◆ **Goal**
Rewrite the lines as a numbered list, running from the start of the records through the line holding "Looking at the", inclusive, with blank lines dropped and the pictures left out.

◆ **Dataset excerpts**
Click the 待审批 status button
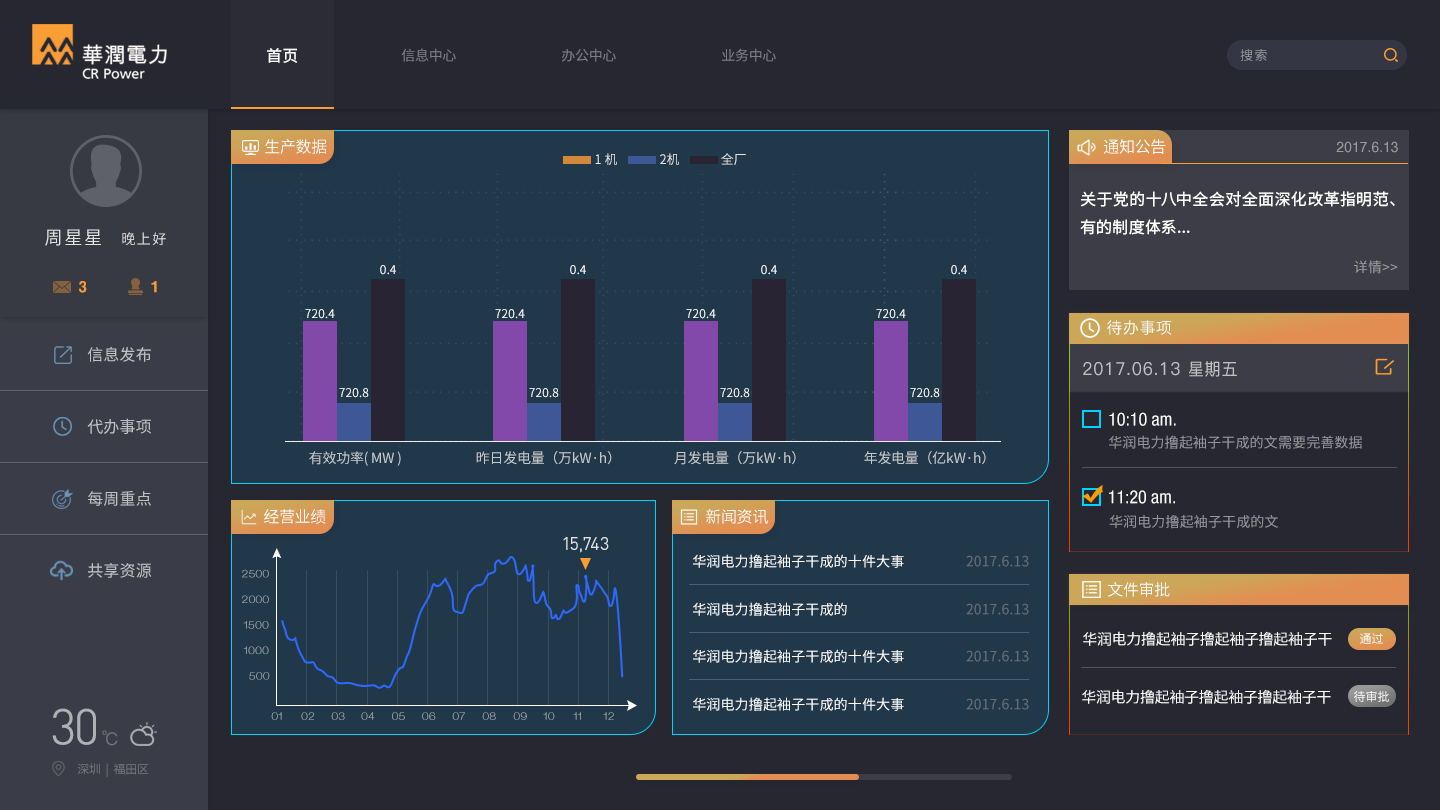The height and width of the screenshot is (810, 1440). tap(1371, 697)
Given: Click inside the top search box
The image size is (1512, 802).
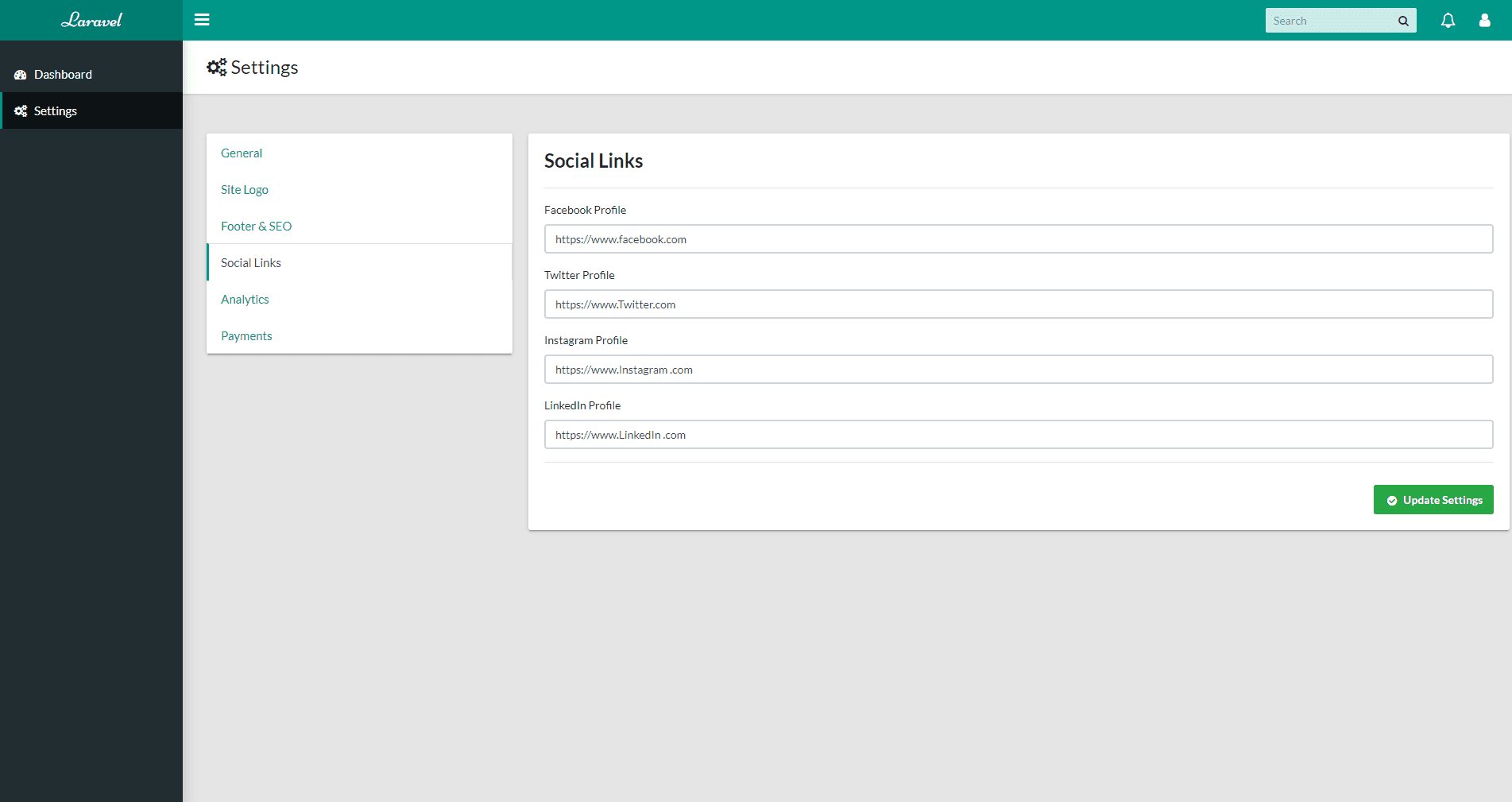Looking at the screenshot, I should tap(1327, 20).
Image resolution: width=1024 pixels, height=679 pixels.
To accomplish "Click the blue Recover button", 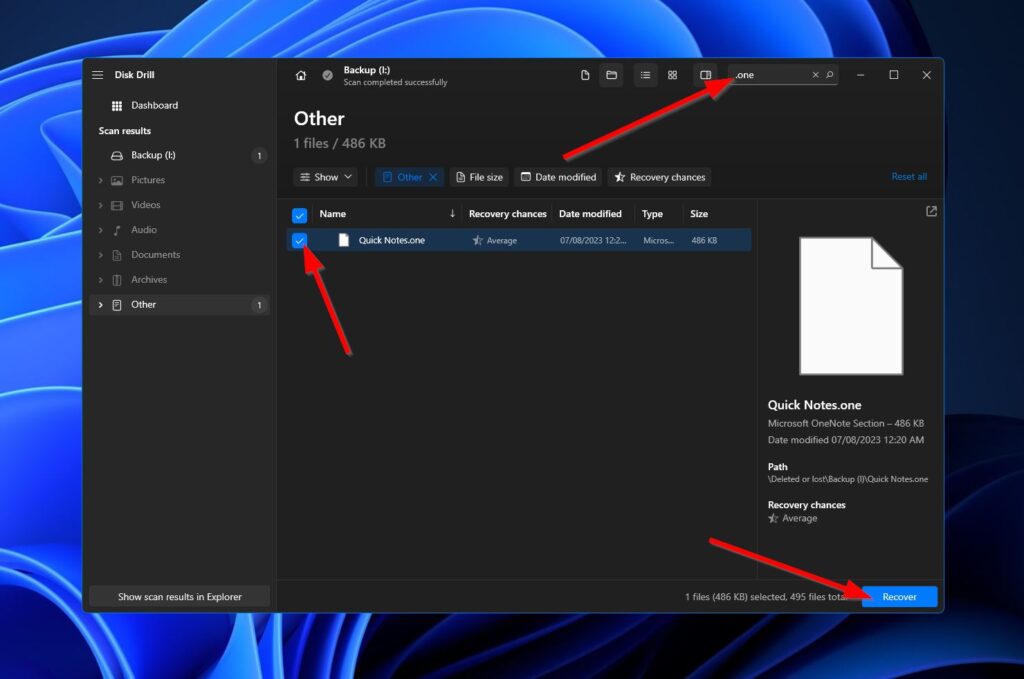I will 899,597.
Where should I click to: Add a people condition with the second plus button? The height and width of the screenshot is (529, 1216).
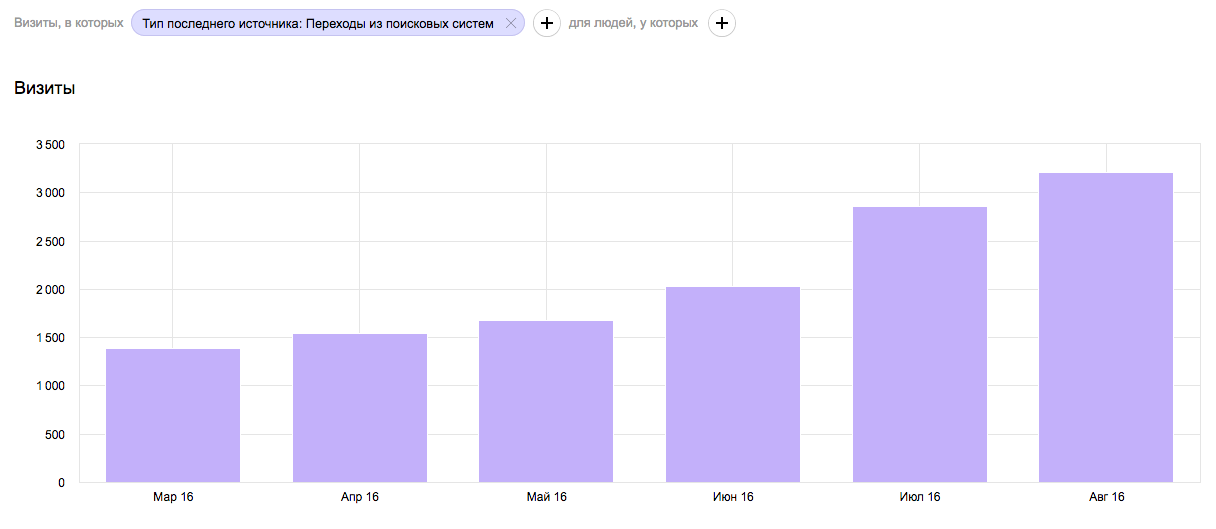pos(722,23)
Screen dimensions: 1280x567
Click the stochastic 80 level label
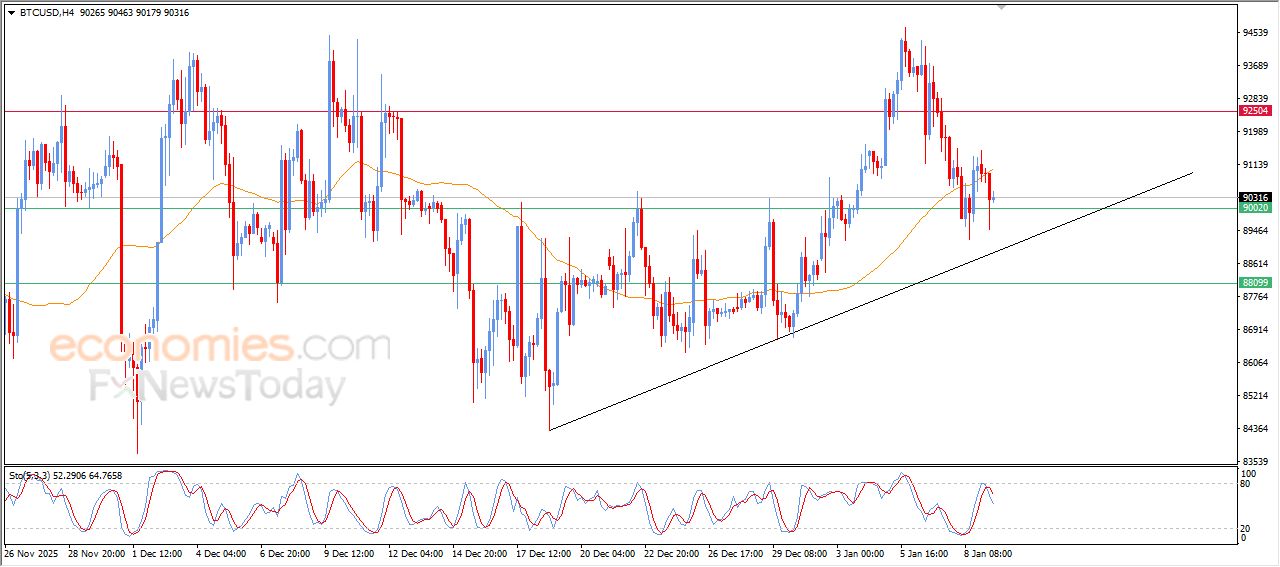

◆ **The answer**
1. Click the 待审批 status button
2. The height and width of the screenshot is (810, 1440). tap(1371, 697)
3. Given: Click inside the top search box
4. The image size is (1512, 802).
5. Looking at the screenshot, I should tap(1327, 20).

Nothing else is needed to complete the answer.